En esta fiesta de la Manifestación de Jesús a los magos y a todos los pueblos, puedo usar mi imaginación y meterme como uno de ellos en la escena de aquella pequeña gruta de Belén… (silencio interior). La oración que involucra nuestros afectos y emociones es una buena opción para este tiempo de Navidad, es cierto que el contacto con Dios no se reduce a nuestras emociones, pero sí las puede aprovechar. Le invito a prolongar por varios minutos la contemplación de Jesús recién nacido.

 

Oración

Señor Jesús, al contemplarte en esta festividad de tú manifestación a todos los pueblos más allá de tu propia nación judía, vengo a considerar que para Dios nada es imposible; aun amenazado y perseguido tú seguiste adelante con el proyecto de salvación.
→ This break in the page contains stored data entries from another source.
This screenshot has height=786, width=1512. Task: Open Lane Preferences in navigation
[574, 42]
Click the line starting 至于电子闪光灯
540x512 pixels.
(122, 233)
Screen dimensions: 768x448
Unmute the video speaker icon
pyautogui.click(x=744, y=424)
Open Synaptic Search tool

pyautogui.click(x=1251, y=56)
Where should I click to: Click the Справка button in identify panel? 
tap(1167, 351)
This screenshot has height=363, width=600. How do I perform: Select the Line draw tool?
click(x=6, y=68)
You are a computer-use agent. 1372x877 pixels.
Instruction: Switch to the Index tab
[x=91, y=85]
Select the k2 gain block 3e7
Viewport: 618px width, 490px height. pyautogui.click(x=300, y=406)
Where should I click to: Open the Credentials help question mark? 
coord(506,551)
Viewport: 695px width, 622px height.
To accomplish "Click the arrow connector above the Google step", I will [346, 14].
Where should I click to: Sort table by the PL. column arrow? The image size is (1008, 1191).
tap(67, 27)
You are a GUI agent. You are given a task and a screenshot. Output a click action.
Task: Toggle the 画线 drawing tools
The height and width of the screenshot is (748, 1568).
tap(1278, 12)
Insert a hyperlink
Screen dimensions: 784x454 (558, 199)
Muchas veces he pensado, inadecuadamente, que yo puedo controlarlo todo y cuando he entrado en esta dinámica me ha dado miedo ser franco y abierto contigo. He pretendido acabar con las amenazas lastimando, hiriendo y hasta humillando a otros. El camino de los depredadores humanos de otros humanos no es el tuyo y no quiero caminar por él. Al contrario deseo considerarme a mí mismo como ser humano consciente y respetuoso de tu creación y especialmente de los demás humanos que también son hijos tuyos. Amén.

 

Compromiso

Al contemplar al Señor creo que puedo dejar que Él forje en mí una personalidad acogedora, promotora y respetuosa de los demás. Para este año valdría la pena plantearme de qué manera seré más humano con los demás.